== TEXT
1. Technical Field
Various embodiments relate generally to a semiconductor device and a method of manufacturing the same, and to a three-dimensional semiconductor device having a source layer and a method of manufacturing the same.
2. Related Art
A non-volatile memory device can retain data stored therein even in the absence of a power supply. As the degree of integration in creating two-dimensional memory devices that have memory cells fabricated in the form of a single layer on silicon substrates reaches a limit, suggestions of three-dimensional structured non-volatile memory devices that have memory cells vertically stacked on silicon substrates are proposed.
The structure of a known three-dimensional (3-D) non-volatile memory device is described below with reference to FIGS. 1A and 1B.
FIG. 1A is a perspective view of the structure of a conventional 3-D non-volatile memory device. FIG. 1B is a circuit diagram of a single string.
As illustrated in FIG. 1A, the conventional 3-D non-volatile memory device has a plurality of U-shaped channel layers CH each of which comprises a pipe channel layer P_CH formed in a pipe gate PG and first and second vertical channel layers V_CH coupled to the pipe channel layer P_CH. In addition, the conventional 3-D non-volatile memory device may further include word lines WL stacked one upon another and surrounding the first and second vertical channel layers V_CH, source select lines SSL and drain select lines DSL stacked over the word lines WL, a source line SL and bit lines BL.
====
== THE DATA
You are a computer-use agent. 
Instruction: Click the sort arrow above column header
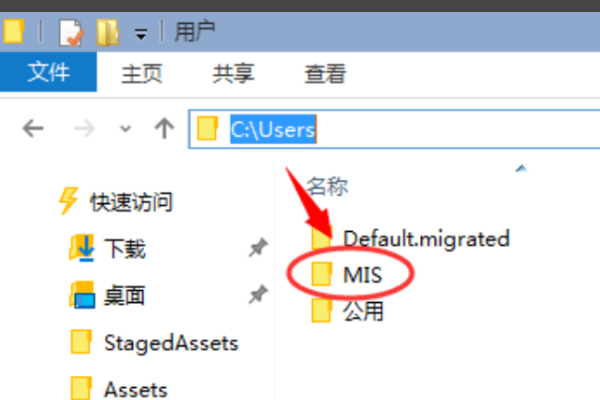pyautogui.click(x=521, y=168)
====
TASK LIST
1 > According to the memory device text, what does FIG. 1B show?
2 > State whether each statement agrees with the memory device text. Give yes or no, and quote the words of the text that decide it.
(a) Each U-shaped channel layer includes a pipe channel layer formed in a pipe gate.
(b) The source select lines and drain select lines are stacked beneath the word lines.
(c) FIG. 1A is a circuit diagram.
3 > Proceed with the memory device text, starting after its final sentence.

ANSWERS PER TASK
1 > A circuit diagram of a single string.

2 >
(a) Yes: "a pipe channel layer P_CH formed in a pipe gate PG"
(b) No: "source select lines SSL and drain select lines DSL stacked over the word lines WL"
(c) No: "FIG. 1A is a perspective view of the structure of a conventional 3-D non-volatile memory device."

3 >
As illustrated in FIG. 1B, a drain select transistor DST, memory cells MC, a pipe transistor P_Tr and a source select transistor SST form a single string. The string has a U shape. In the related art, since the string has a U shape, the pipe transistor P_Tr is essentially provided to couple source side memory cells MC stacked along the first vertical channel layers V_CH and drain side memory cells MC stacked along the second vertical channel layers V_CH to each other.
However, in addition to the processes of forming memory cells, another process of forming pipe transistors is also needed, thus increasing the number of processes. In addition, it may be difficult to control threshold voltages of these pipe transistors.
FIG. 2A is a perspective view of the structure of a conventional 3-D non-volatile memory device. FIG. 2B is a circuit diagram of a single string.
As illustrated in FIG. 2A, the conventional 3-D non-volatile memory device includes a lower select line LSL, word lines WL, and upper select lines USL that are stacked sequentially over a substrate SUB that includes a source region S. In addition, the conventional 3-D non-volatile memory device may further include vertical channel layers CH, memory layers (not illustrated) and bit lines BL. The vertical channel layers CH may pass through the lower select line LSL, the word lines WL, and the upper select lines USL. The memory layers may surround sidewalls of the vertical channel layers CH. The bit lines BL may be coupled to top surfaces of the vertical channel layers CH.
As illustrated in FIG. 2B, the lower select transistor LST, the memory cells MC, and the upper select transistor UST form a single string. The string may extend vertically.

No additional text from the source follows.